Schema della Tomba di Gesù a Gerusalemme |
A Firenze
Pazzino, fu così accolto in modo trionfale e i pezzi di pietra posti prima nella
chiesetta di S. Maria sopra Porta, ampliata e dedicata poi a San Biagio e
infine soppressa nel 1785, e successivamente trasferiti in quella dei Santissimi
Apostoli dove tuttora sono conservate. A Gerusalemme era usanza per i crociati
recarsi il Giovedì Santo nella chiesa della Resurrezione dove in preghiera
consegnavano a tutti quelli che vi partecipavano il fuoco benedetto in segno di
purificazione dei peccati. Così il ritorno di Pazzino introdusse a Firenze il
costume per il Sabato Santo di recarsi in Duomo e dal fuoco benedetto che
ardeva accendere una fecellina, ossia una piccola torcia, con cui portare il
fuoco sacro nelle case dei fiorentini, spente in segno di lutto dall'imbrunire
del Giovedì Santo.
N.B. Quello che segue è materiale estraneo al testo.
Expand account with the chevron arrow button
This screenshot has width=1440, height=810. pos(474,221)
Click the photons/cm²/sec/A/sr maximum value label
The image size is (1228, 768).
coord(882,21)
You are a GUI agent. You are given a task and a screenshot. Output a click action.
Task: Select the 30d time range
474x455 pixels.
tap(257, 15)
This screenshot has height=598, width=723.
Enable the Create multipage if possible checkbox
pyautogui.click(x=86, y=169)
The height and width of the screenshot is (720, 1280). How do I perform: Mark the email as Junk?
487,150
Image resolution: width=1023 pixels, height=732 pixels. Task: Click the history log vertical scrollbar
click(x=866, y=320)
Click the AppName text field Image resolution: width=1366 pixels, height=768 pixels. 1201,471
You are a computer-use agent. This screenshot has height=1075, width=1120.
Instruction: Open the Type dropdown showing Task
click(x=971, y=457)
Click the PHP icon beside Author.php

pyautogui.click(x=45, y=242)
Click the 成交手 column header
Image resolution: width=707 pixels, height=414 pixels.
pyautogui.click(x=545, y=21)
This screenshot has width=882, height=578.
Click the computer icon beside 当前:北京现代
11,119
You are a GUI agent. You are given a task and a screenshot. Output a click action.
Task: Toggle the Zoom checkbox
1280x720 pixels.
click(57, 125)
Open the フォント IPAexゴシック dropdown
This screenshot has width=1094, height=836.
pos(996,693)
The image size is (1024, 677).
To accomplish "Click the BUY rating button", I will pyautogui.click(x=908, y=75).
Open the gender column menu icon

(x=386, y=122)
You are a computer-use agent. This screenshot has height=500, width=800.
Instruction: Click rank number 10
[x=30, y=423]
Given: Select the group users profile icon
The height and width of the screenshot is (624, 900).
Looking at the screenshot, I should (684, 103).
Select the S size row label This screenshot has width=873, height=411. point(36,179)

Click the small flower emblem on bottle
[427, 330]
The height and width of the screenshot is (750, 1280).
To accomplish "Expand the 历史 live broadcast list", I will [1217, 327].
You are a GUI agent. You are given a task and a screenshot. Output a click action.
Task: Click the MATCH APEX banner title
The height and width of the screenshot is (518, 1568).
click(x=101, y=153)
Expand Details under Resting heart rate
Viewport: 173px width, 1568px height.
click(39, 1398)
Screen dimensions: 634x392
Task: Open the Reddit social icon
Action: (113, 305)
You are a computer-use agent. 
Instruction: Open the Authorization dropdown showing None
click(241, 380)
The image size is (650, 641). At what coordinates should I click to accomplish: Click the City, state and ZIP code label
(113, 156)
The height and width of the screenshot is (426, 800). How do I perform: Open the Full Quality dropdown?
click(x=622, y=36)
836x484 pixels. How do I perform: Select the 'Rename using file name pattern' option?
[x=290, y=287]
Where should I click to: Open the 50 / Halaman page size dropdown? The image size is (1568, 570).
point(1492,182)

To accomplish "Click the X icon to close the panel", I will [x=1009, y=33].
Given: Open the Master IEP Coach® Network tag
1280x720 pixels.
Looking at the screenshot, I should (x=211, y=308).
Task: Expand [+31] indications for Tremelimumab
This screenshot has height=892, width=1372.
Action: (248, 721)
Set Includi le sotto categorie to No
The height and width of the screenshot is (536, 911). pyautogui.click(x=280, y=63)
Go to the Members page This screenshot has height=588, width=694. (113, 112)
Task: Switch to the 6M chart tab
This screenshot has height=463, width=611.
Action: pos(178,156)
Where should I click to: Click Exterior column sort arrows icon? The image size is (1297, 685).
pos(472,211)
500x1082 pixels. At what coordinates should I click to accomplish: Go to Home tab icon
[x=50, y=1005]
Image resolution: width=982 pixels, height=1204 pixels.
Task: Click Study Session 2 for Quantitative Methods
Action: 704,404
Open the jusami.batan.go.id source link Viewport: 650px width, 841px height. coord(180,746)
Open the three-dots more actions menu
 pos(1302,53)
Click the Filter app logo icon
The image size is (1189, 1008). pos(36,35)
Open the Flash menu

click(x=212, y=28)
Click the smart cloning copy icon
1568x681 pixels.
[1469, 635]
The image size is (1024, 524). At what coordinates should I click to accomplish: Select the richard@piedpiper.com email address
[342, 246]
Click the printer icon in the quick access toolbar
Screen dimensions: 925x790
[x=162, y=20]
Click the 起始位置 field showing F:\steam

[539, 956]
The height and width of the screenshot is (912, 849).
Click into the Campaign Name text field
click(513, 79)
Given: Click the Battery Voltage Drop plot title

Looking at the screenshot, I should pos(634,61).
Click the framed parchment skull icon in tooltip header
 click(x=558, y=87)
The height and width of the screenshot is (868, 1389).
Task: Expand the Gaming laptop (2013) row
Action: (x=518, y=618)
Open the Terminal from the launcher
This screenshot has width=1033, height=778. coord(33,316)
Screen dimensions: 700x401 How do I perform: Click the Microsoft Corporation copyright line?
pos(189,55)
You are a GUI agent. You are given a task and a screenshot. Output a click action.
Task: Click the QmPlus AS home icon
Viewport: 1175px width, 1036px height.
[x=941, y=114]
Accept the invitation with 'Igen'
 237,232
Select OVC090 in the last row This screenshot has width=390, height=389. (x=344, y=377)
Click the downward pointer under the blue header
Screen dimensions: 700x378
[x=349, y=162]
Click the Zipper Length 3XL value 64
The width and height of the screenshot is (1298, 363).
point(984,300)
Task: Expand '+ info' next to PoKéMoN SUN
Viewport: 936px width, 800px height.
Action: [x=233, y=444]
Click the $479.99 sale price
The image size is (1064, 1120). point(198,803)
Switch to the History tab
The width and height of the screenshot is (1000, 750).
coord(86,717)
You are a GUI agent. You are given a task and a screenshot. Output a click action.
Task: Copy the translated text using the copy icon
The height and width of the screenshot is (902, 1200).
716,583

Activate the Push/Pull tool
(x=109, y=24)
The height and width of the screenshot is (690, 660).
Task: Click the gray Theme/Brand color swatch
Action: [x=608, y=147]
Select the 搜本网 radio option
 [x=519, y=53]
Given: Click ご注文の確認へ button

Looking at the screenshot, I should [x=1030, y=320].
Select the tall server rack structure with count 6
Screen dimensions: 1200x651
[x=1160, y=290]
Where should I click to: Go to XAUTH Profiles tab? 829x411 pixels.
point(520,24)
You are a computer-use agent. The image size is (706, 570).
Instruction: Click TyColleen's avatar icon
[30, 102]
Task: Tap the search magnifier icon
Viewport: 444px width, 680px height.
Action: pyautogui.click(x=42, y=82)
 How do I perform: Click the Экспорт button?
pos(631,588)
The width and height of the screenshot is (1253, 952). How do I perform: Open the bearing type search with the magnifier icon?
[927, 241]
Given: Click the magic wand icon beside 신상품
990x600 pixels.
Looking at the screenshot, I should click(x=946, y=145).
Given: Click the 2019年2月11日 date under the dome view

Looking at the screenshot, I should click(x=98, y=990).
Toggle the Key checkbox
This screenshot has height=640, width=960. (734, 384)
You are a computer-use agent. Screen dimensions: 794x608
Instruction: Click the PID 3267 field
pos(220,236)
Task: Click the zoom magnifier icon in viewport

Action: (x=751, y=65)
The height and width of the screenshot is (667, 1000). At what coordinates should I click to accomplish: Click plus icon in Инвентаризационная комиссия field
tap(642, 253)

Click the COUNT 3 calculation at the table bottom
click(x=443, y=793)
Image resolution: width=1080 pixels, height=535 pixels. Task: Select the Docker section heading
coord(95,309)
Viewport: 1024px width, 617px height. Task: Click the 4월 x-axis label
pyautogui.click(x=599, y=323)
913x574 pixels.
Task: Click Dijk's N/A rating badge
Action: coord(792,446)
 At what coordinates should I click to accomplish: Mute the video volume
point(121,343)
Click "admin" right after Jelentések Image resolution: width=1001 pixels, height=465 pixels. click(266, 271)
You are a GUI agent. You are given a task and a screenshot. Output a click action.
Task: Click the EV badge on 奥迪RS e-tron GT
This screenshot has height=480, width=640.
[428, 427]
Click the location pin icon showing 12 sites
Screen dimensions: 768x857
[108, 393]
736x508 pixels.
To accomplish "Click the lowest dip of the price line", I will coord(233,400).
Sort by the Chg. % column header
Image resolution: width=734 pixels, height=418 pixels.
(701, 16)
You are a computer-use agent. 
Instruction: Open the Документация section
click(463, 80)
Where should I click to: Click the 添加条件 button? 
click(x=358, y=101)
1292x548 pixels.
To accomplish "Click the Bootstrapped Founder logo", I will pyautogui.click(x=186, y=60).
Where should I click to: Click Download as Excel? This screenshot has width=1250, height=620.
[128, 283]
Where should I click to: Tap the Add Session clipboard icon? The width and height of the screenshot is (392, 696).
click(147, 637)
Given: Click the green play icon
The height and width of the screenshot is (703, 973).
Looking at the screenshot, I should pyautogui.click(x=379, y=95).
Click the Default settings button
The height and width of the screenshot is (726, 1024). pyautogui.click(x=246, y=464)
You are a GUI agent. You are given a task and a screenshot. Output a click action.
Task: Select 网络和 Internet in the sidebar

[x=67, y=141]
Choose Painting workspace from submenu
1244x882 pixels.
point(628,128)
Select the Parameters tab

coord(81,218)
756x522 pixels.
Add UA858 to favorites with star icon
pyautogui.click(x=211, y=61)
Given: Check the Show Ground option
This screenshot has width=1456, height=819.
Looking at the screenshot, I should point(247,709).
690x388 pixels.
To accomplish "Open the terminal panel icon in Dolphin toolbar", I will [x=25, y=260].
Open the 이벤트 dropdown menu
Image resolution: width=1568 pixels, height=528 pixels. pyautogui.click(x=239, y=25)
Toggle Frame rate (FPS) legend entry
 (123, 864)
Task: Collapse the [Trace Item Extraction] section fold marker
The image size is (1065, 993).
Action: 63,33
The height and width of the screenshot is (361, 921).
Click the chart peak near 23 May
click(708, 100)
Piano piano la celebrazione diventò sempre più articolata,
fino a far trasportare il fuoco in un carro, dove, su di un tripode, ardevano i
carboni infuocati e durante il Pontificato di Leone X (della famiglia de'
Medici) fu aggiunta anche la colombina con un ramoscello di ulivo nel becco. L'abitudine
è rimasta in voga da allora, tramandata di generazione in generazione, dalla
famiglia Pazzi, da quella dei Medici, dalla Repubblica Fiorentina e infine dal
Comune della città.
Il Fuoco Sacro conservato nella chiesa dei SS Apostoli in piazza del Limbo a Firenze |
Ma cosa c'è di vero in questa storia? Purtroppo poco. La
prima è che non ci sono documenti che comprovano la partecipazione immediata
dei fiorentini alla Prima Crociata, ma solo a partire dall'anno successivo, cosa
che renderebbe impossibile il primato di Pazzino di aver varcato le mura
nemiche. La seconda, molto più importante, è che nel Santo Sepolcro, né tanto
meno nelle zone attigue, non c'è traccia di alcuna pietra focaia, bensì solo
sul Monte Uliveto. La possibilità che quelle schegge siano in realtà
un'invenzione della famiglia Pazzi è piuttosto alta, tanto più che lo stesso
Palazzo Vecchio è costruito con questo tipo di pietra. E perfino la scelta
dello stemma da parte di questa famiglia è motivo di controversia: alcuni
storici affermano che cambiò il suo antico stemma (tre lune rosse e tre
turchine in campo bianco), non in seguito alla concessione del Buglione, bensì
da quella concessogli dai duchi di Berry, dopo la campagna angioina in Italia
meridionale nel 1266.
Che dire? Il fascino e la suggestione di sì tanto spettacolo
restano, e l'evento è seguito da fiorentini e turisti accalcati nella speranza
di vedere qualcosa e anche in diretta dalle televisioni. Ma quello che più conta
è che il tragitto della colombina sia senza intoppi... anche perché non si sa
mai... come si dice a Firenze "Meglio aver paura che buscarne"... nel
lontano 1966, anno dell'alluvione, il dolce bianco uccellino ebbe notevoli
problemi durante il suo viaggio... ed è bene che non si ripeta!